[DATASET RECORDS Boundary: Start]

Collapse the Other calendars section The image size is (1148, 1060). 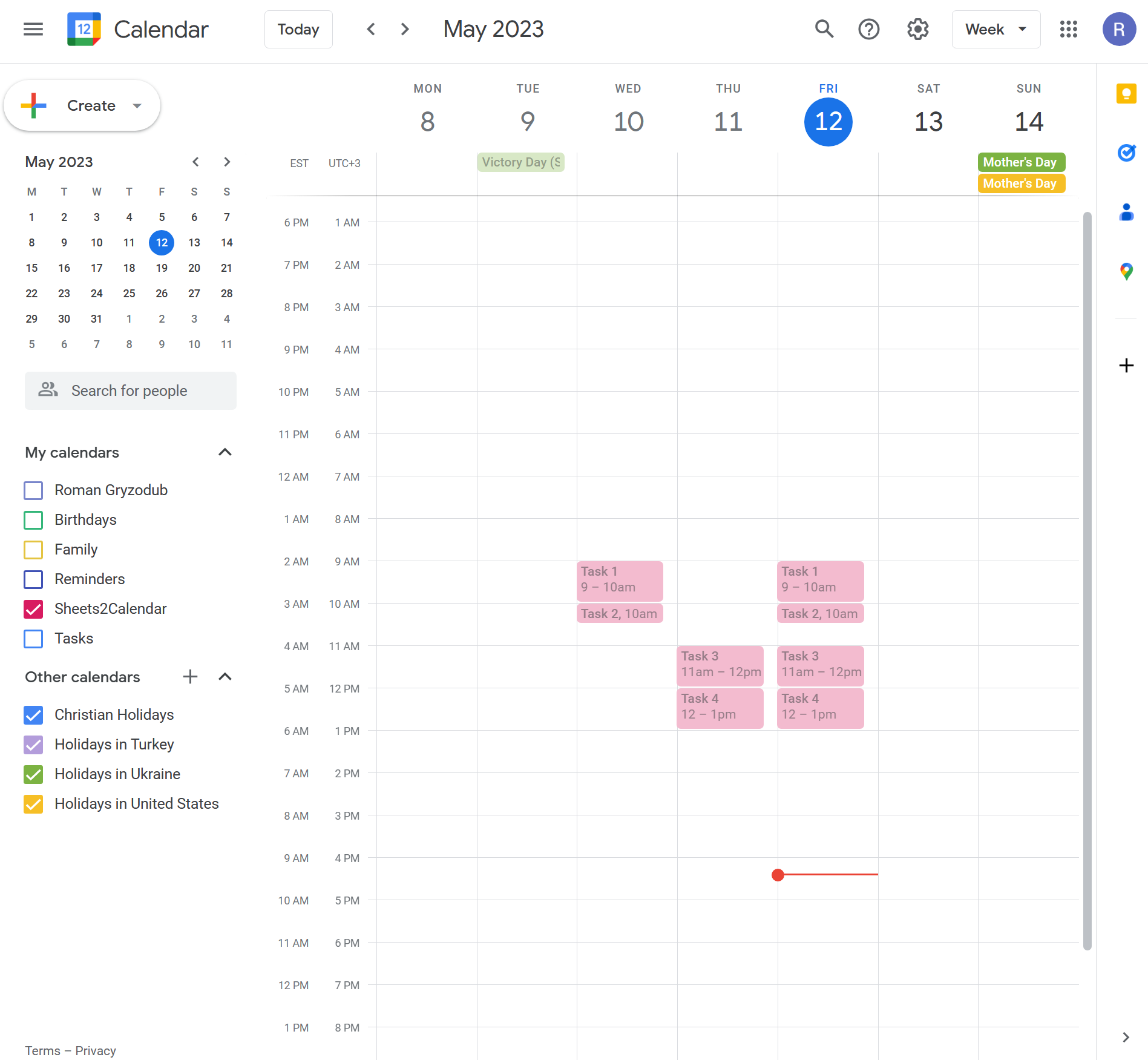(225, 676)
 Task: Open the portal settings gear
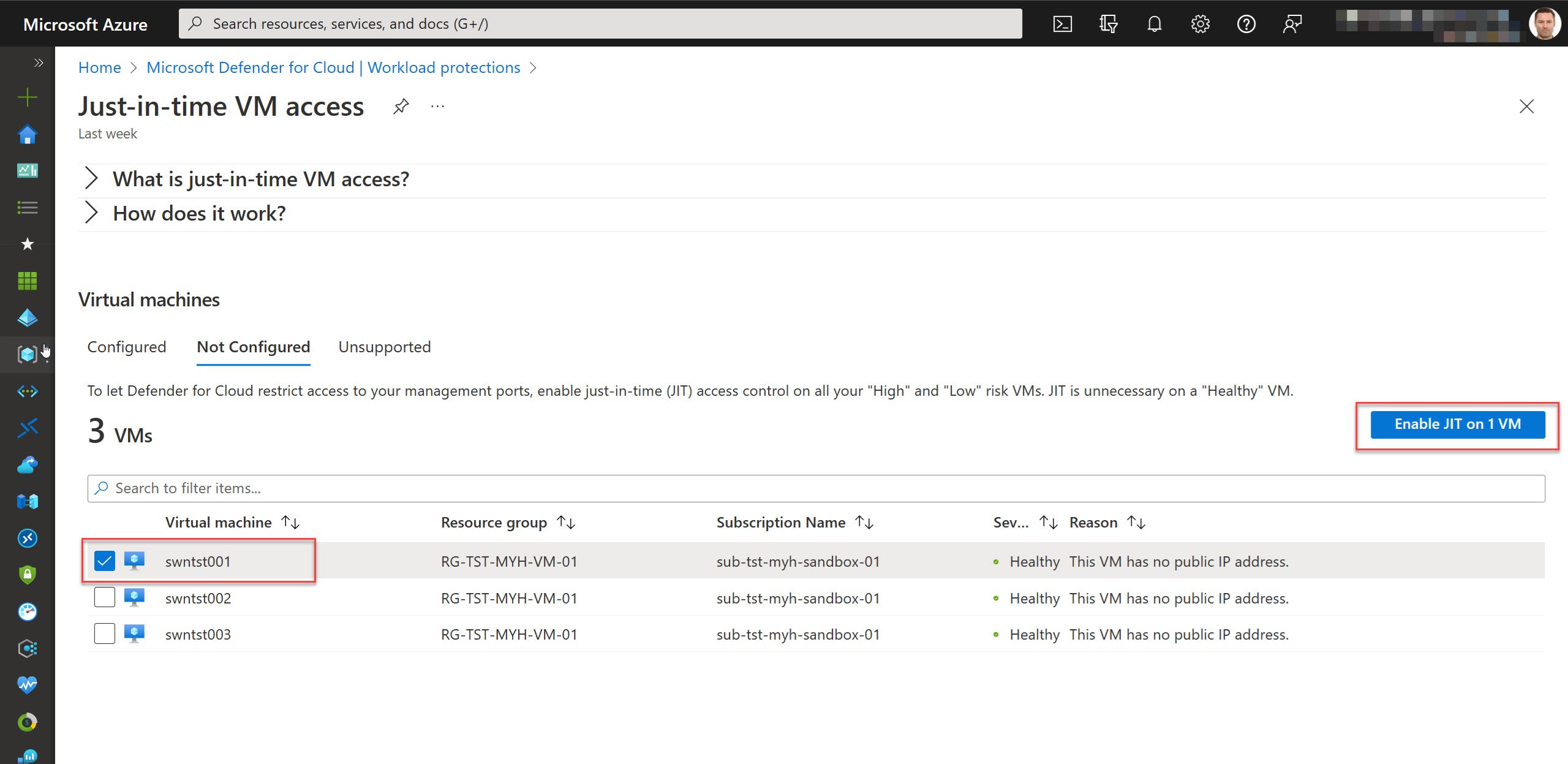coord(1200,23)
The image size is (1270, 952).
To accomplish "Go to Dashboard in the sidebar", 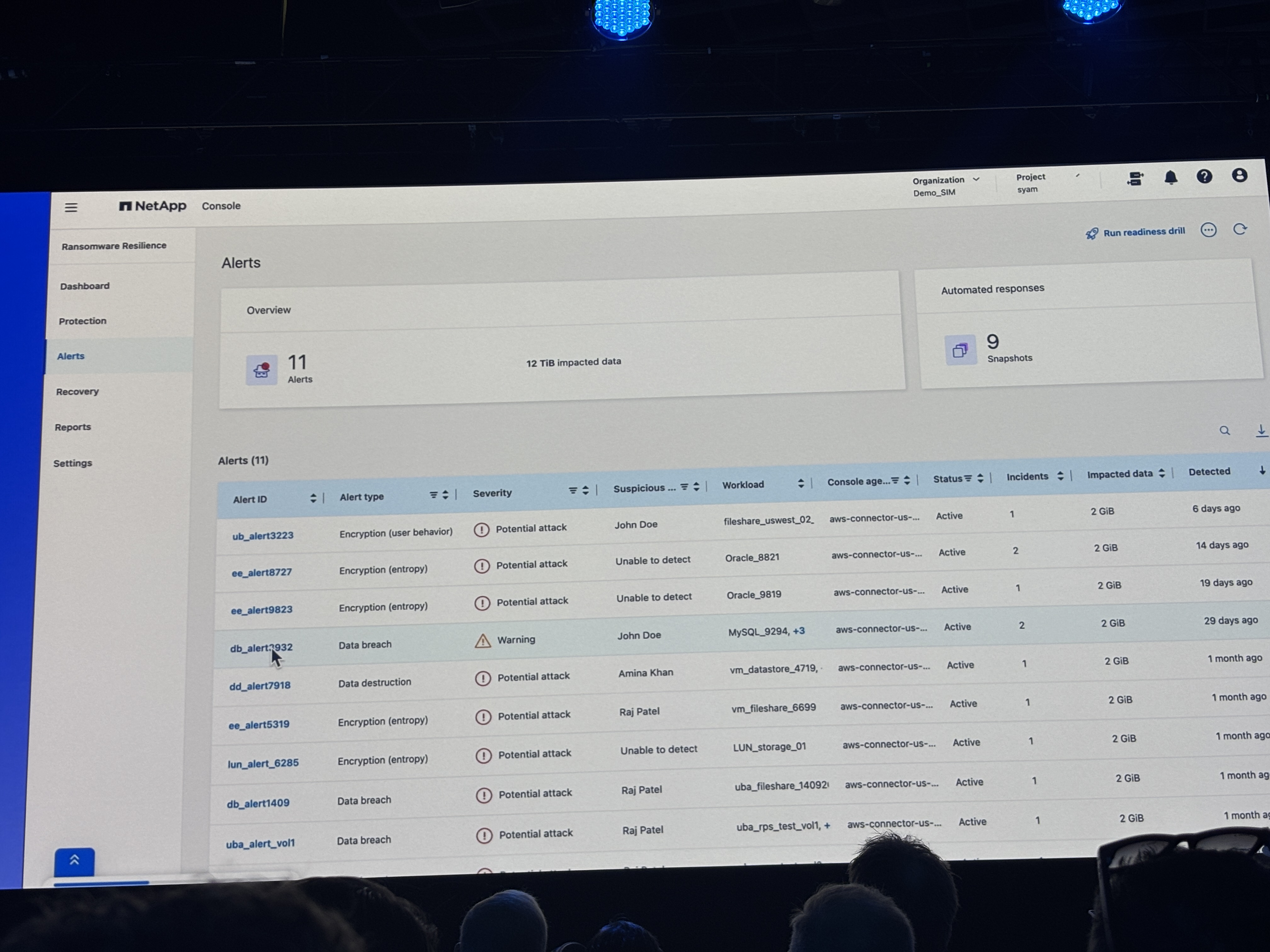I will [x=85, y=286].
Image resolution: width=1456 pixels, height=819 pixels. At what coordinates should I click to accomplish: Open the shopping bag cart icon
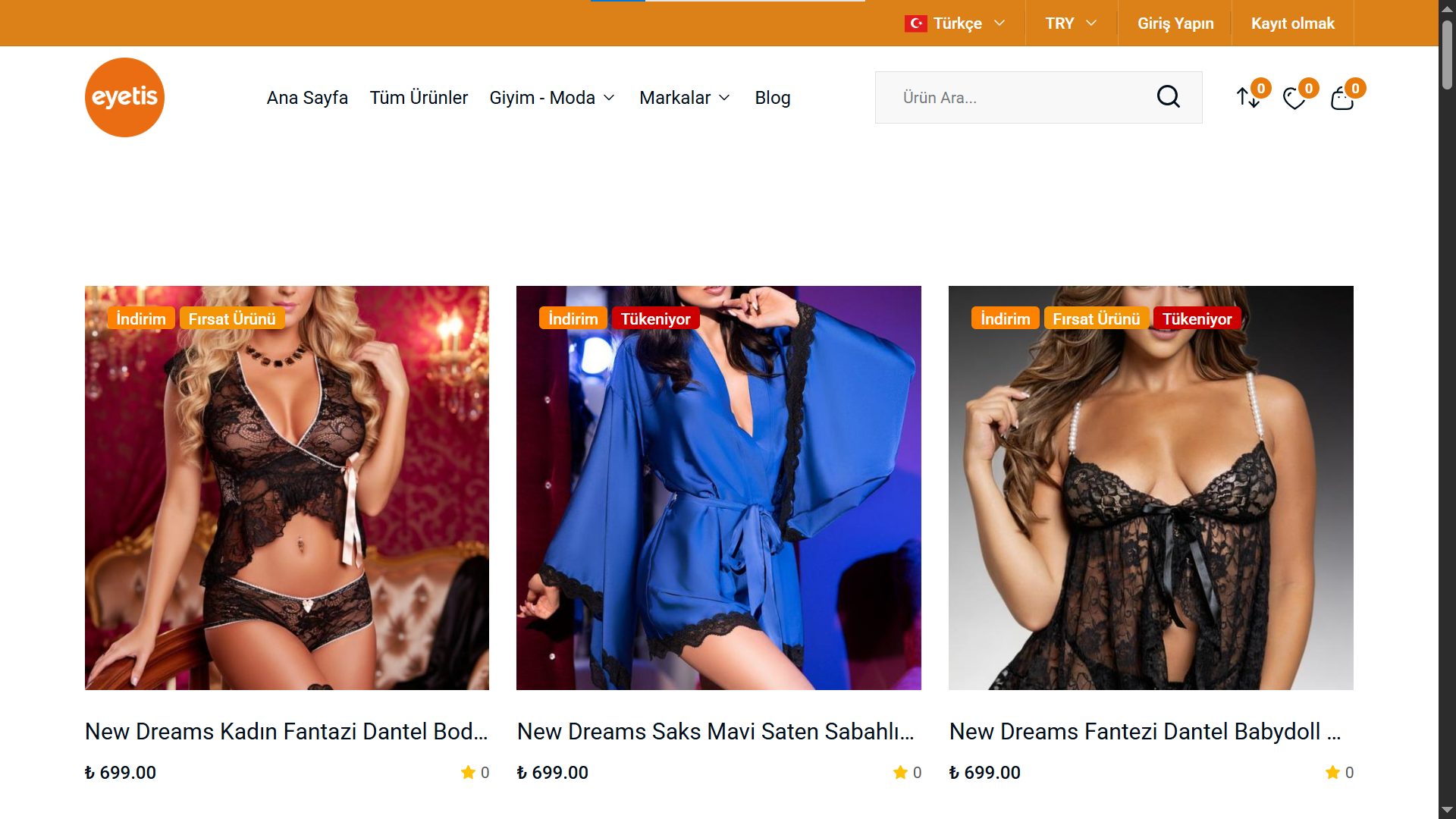(x=1342, y=99)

[DATASET RECORDS Boundary: End]

> WHAT YOU NEED TO DO
Take the line containing "Image resolution: width=1456" and every line after it up to the end of the entries, and quote them exactly. Both ends count; the pictures do not.

> WRITTEN SOLUTION
Image resolution: width=1456 pixels, height=819 pixels. At what coordinates should I click to accomplish: Open the shopping bag cart icon
(x=1342, y=99)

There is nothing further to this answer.